▶ **MATERIAL FOR THIS EXERCISE**
+++

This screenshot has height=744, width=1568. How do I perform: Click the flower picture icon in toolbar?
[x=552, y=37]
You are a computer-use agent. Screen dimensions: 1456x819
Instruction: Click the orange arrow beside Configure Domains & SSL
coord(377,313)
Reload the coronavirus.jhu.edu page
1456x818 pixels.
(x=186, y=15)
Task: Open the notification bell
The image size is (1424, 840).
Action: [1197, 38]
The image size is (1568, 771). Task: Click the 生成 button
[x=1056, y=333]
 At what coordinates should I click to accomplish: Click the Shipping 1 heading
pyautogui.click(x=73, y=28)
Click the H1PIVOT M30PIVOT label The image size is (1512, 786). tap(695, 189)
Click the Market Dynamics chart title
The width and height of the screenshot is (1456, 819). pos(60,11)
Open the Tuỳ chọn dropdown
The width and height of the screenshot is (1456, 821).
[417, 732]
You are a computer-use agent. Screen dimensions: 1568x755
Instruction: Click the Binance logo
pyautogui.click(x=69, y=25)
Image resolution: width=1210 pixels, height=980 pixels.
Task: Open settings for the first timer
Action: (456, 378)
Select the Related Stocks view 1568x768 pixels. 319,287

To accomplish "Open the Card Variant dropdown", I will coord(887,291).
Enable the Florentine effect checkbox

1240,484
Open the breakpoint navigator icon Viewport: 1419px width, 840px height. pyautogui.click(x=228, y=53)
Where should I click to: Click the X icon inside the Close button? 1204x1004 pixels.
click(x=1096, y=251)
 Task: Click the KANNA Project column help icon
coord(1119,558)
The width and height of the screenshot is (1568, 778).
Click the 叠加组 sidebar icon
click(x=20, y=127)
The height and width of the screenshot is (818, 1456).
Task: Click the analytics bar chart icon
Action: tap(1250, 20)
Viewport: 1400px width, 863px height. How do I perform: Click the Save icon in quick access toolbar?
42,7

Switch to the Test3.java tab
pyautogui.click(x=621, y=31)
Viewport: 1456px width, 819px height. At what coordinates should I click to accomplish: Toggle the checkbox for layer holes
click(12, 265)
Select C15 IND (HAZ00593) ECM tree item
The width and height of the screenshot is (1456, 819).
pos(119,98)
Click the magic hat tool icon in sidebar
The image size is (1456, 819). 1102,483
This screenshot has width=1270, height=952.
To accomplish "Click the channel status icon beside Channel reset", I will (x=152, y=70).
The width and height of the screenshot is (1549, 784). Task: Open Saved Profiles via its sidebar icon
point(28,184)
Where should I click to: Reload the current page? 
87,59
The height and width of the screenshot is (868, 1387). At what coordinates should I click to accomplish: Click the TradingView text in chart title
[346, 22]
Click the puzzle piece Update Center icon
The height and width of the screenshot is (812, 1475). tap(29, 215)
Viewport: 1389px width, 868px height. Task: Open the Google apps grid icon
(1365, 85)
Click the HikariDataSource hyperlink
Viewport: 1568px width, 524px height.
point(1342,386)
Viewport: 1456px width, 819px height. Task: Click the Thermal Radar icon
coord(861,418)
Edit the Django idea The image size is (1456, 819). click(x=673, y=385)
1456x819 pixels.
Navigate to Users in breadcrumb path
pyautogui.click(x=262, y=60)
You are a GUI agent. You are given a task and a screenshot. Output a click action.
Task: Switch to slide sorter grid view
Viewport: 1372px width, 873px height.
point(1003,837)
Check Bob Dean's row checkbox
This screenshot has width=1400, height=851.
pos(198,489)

+++

▶ **WHAT YOU ARE ASKED TO DO**
The listing above is to be written out again word for word.

▶ **RESPONSE AREA**
This screenshot has height=744, width=1568. How do I perform: Click the flower picture icon in toolbar?
[x=552, y=37]
You are a computer-use agent. Screen dimensions: 1456x819
Instruction: Click the orange arrow beside Configure Domains & SSL
coord(377,313)
Reload the coronavirus.jhu.edu page
1456x818 pixels.
(x=186, y=15)
Task: Open the notification bell
The image size is (1424, 840).
Action: [1197, 38]
The image size is (1568, 771). Task: Click the 生成 button
[x=1056, y=333]
 At what coordinates should I click to accomplish: Click the Shipping 1 heading
pyautogui.click(x=73, y=28)
Click the H1PIVOT M30PIVOT label The image size is (1512, 786). tap(695, 189)
Click the Market Dynamics chart title
The width and height of the screenshot is (1456, 819). pos(60,11)
Open the Tuỳ chọn dropdown
The width and height of the screenshot is (1456, 821).
[417, 732]
You are a computer-use agent. Screen dimensions: 1568x755
Instruction: Click the Binance logo
pyautogui.click(x=69, y=25)
Image resolution: width=1210 pixels, height=980 pixels.
Task: Open settings for the first timer
Action: (456, 378)
Select the Related Stocks view 1568x768 pixels. 319,287

To accomplish "Open the Card Variant dropdown", I will coord(887,291).
Enable the Florentine effect checkbox

1240,484
Open the breakpoint navigator icon Viewport: 1419px width, 840px height. pyautogui.click(x=228, y=53)
Where should I click to: Click the X icon inside the Close button? 1204x1004 pixels.
click(x=1096, y=251)
 Task: Click the KANNA Project column help icon
coord(1119,558)
The width and height of the screenshot is (1568, 778).
Click the 叠加组 sidebar icon
click(x=20, y=127)
The height and width of the screenshot is (818, 1456).
Task: Click the analytics bar chart icon
Action: tap(1250, 20)
Viewport: 1400px width, 863px height. How do I perform: Click the Save icon in quick access toolbar?
42,7

Switch to the Test3.java tab
pyautogui.click(x=621, y=31)
Viewport: 1456px width, 819px height. At what coordinates should I click to accomplish: Toggle the checkbox for layer holes
click(12, 265)
Select C15 IND (HAZ00593) ECM tree item
The width and height of the screenshot is (1456, 819).
pos(119,98)
Click the magic hat tool icon in sidebar
The image size is (1456, 819). 1102,483
This screenshot has width=1270, height=952.
To accomplish "Click the channel status icon beside Channel reset", I will (x=152, y=70).
The width and height of the screenshot is (1549, 784). Task: Open Saved Profiles via its sidebar icon
point(28,184)
Where should I click to: Reload the current page? 
87,59
The height and width of the screenshot is (868, 1387). At what coordinates should I click to accomplish: Click the TradingView text in chart title
[346, 22]
Click the puzzle piece Update Center icon
The height and width of the screenshot is (812, 1475). tap(29, 215)
Viewport: 1389px width, 868px height. Task: Open the Google apps grid icon
(1365, 85)
Click the HikariDataSource hyperlink
Viewport: 1568px width, 524px height.
point(1342,386)
Viewport: 1456px width, 819px height. Task: Click the Thermal Radar icon
coord(861,418)
Edit the Django idea The image size is (1456, 819). click(x=673, y=385)
1456x819 pixels.
Navigate to Users in breadcrumb path
pyautogui.click(x=262, y=60)
You are a GUI agent. You are given a task and a screenshot. Output a click action.
Task: Switch to slide sorter grid view
Viewport: 1372px width, 873px height.
point(1003,837)
Check Bob Dean's row checkbox
This screenshot has width=1400, height=851.
pos(198,489)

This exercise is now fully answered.